◆ TASK LIST:
1) In the gold market passage, what does it say an attentive observer might have noticed was slightly askance in 2010?
2) Please reproduce the part of the gold market passage starting at "Predictably, as the" and ending at "Imperial Storm Troopers.".

— START OF PASSAGE PROVIDED —

Predictably, as the market has no longer been “willing” to support outlandish gold price claims for the near term (who can forget the Buzz Lightyear-like declarations made in the first day or two of 2011 trading?), some crystal ball gazers have now turned to claiming that they had seen the gold bubble long ago, and that no one ought to be surprised by recent market events, ‘cause they had “been told so.” Whatever fits the story, of course. If that fails, one can always resort to allegations of the markets being raided by Imperial Storm Troopers.
Had someone indeed been paying attention to the trends underway in certain niches of this gold market, they might have noticed that something might be slightly askance with the fact that while gold soared to new records in 2010 and that while it managed a 29% return on the year, the flow of money into gold ETFs took a 41% “haircut” vis a vis their 2009 levels.

— END OF PASSAGE PROVIDED —
— START OF RECORDED DATA —

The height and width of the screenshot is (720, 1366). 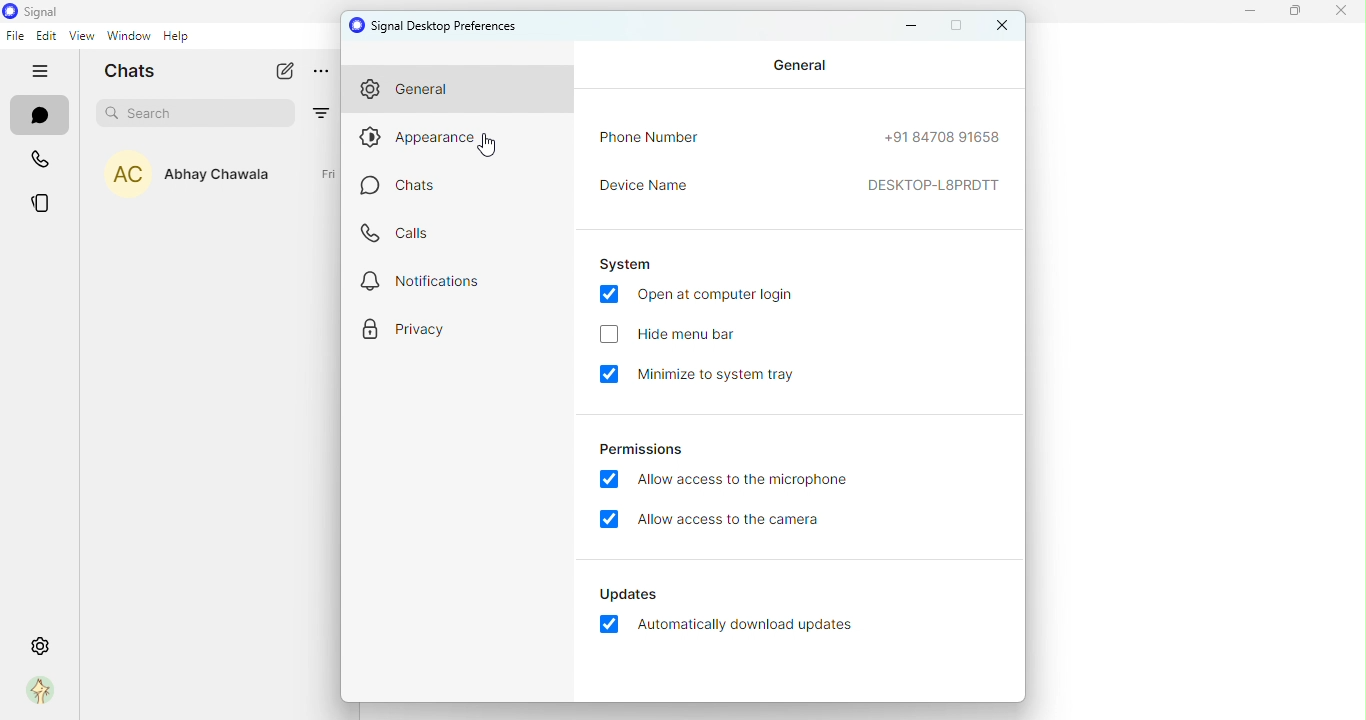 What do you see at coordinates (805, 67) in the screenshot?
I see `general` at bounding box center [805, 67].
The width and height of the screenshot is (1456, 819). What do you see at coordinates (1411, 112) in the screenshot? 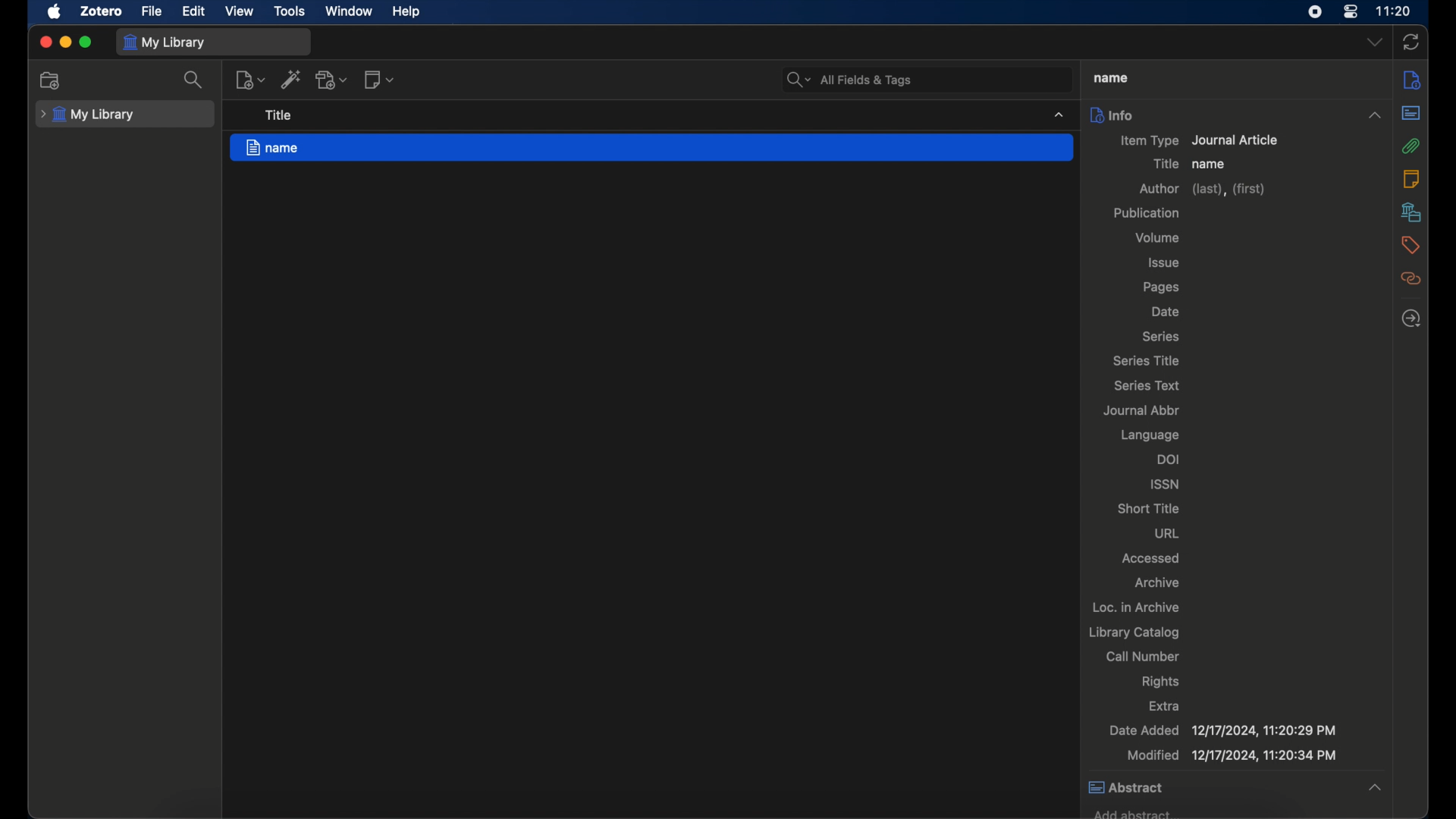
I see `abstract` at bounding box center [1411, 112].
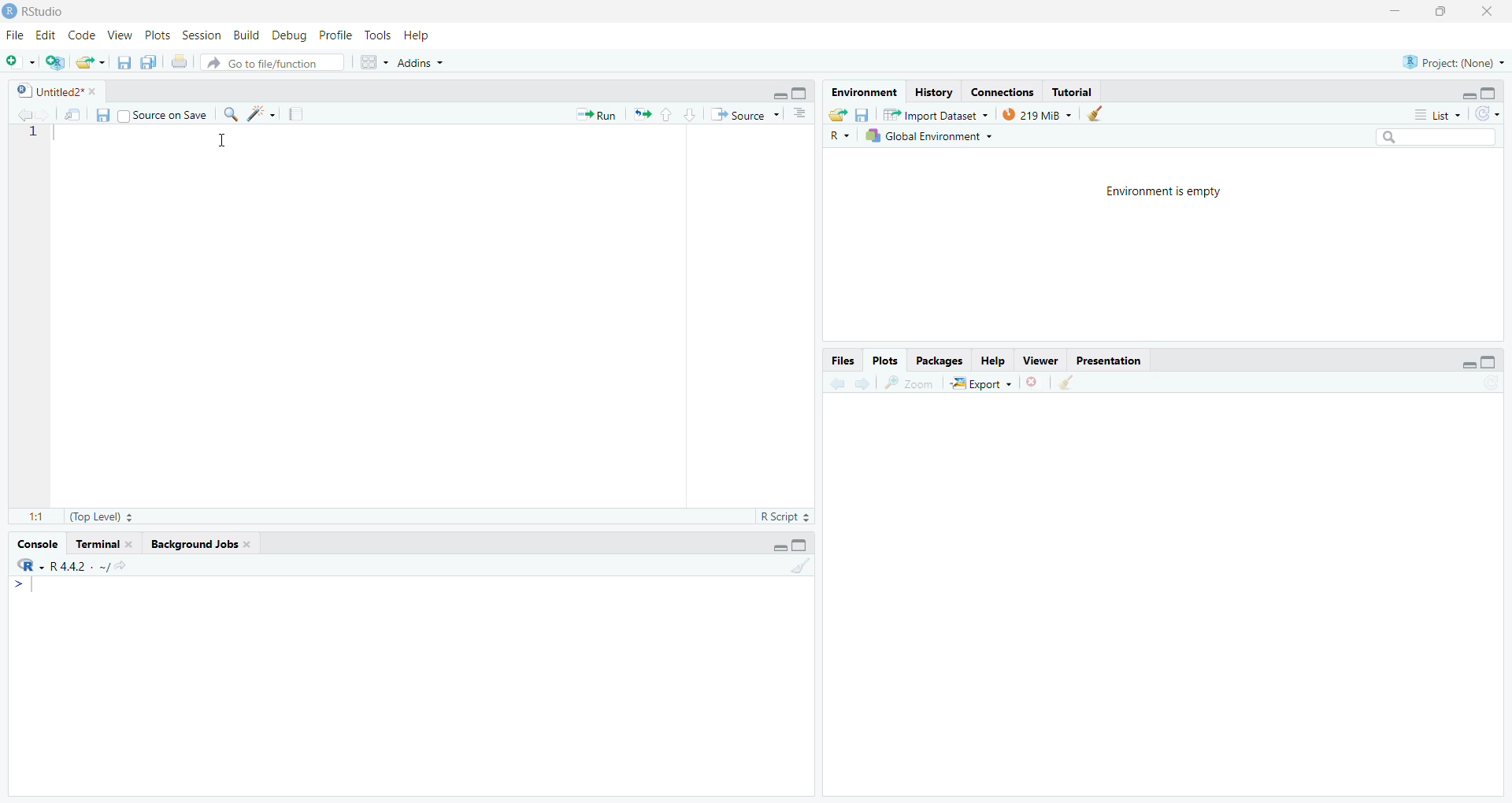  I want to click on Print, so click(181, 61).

— END OF RECORDED DATA —
— START OF RECORDED DATA —

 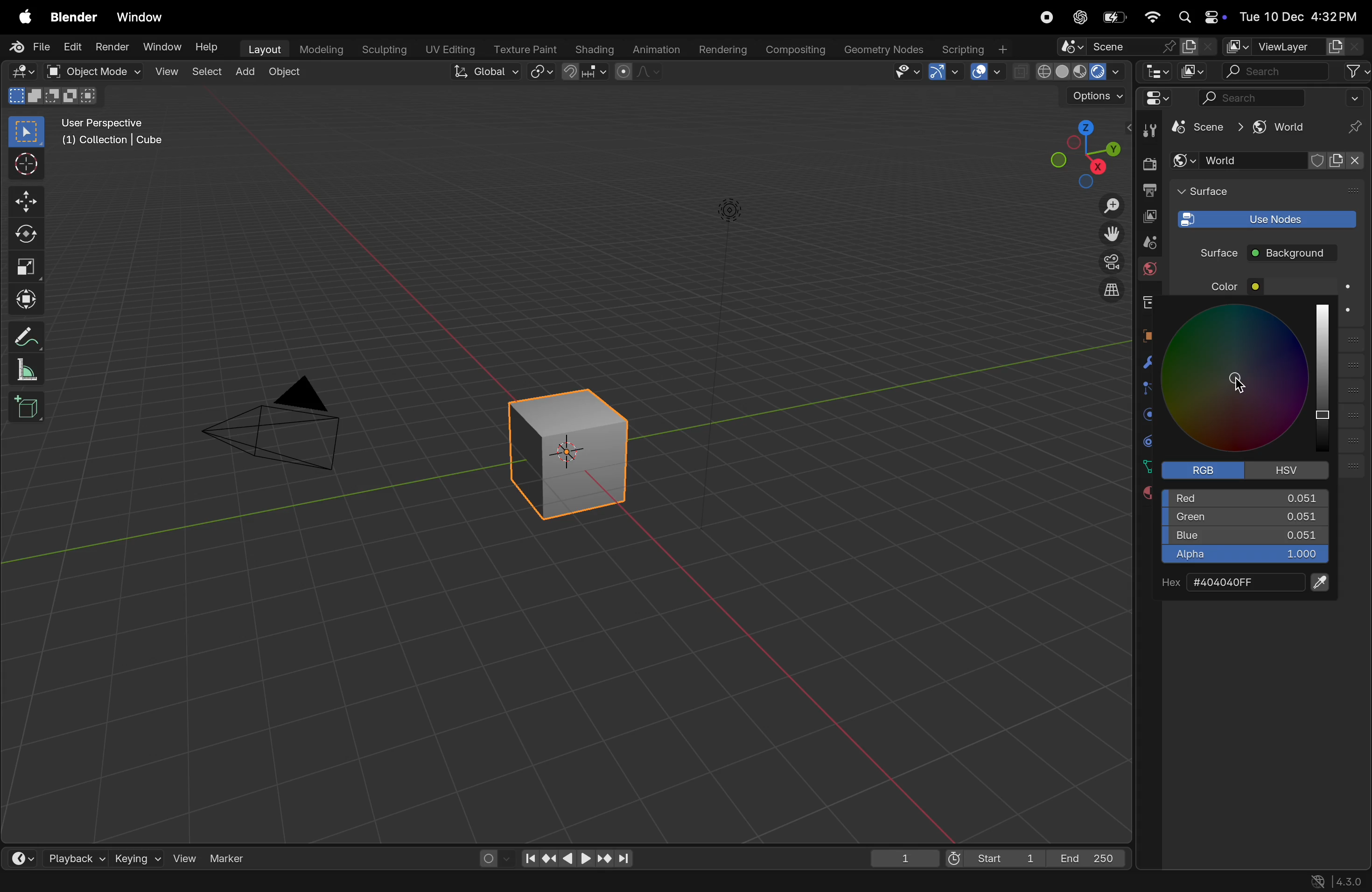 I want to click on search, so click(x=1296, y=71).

— END OF RECORDED DATA —
— START OF RECORDED DATA —

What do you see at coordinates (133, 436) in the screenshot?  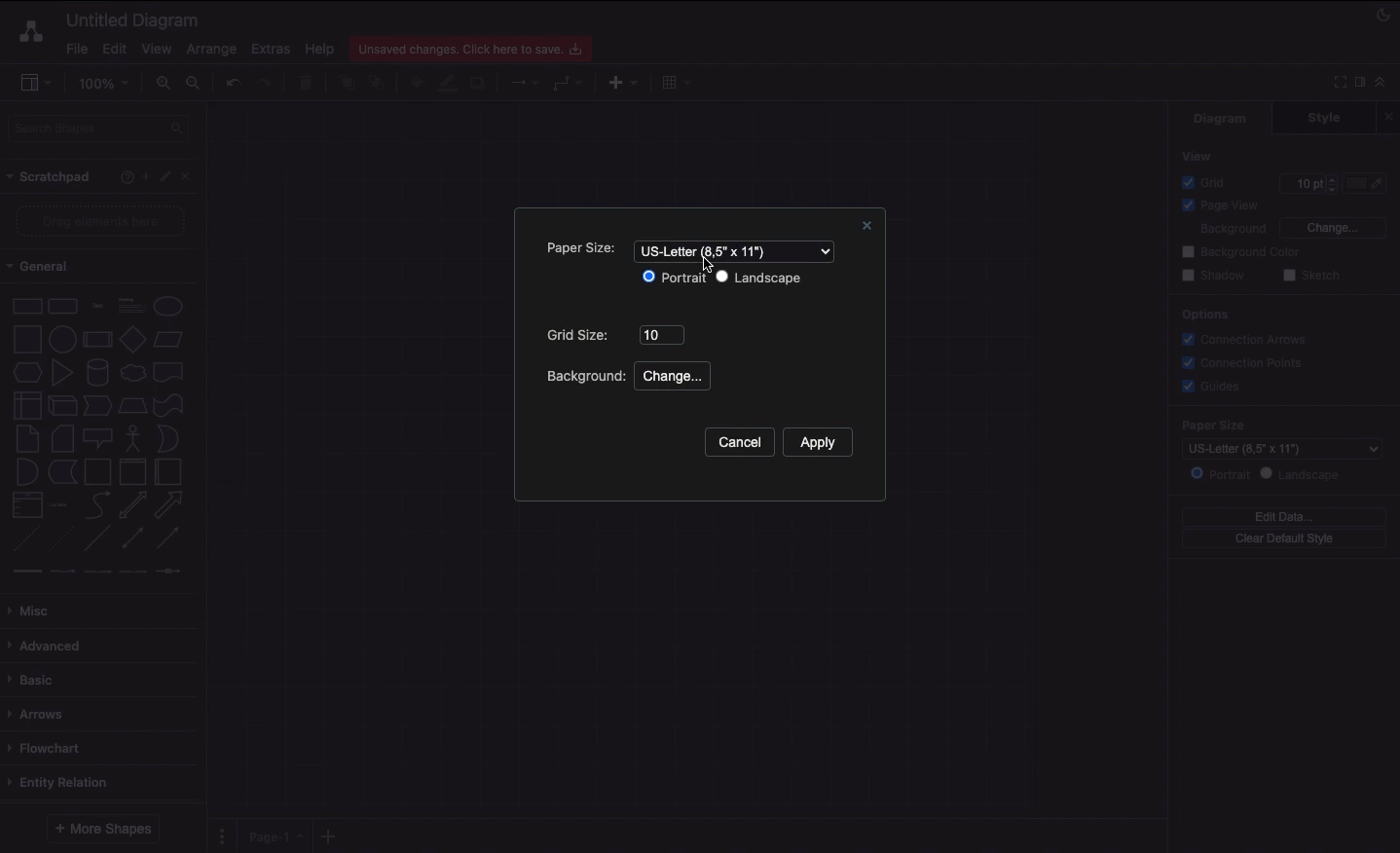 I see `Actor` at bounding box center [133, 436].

— END OF RECORDED DATA —

◆ REPLIES:
1) Gold soared to new records in 2010 and returned 29% for the year, yet the flow of money into gold ETFs fell 41% from its 2009 levels.

2)
Predictably, as the market has no longer been “willing” to support outlandish gold price claims for the near term (who can forget the Buzz Lightyear-like declarations made in the first day or two of 2011 trading?), some crystal ball gazers have now turned to claiming that they had seen the gold bubble long ago, and that no one ought to be surprised by recent market events, ‘cause they had “been told so.” Whatever fits the story, of course. If that fails, one can always resort to allegations of the markets being raided by Imperial Storm Troopers.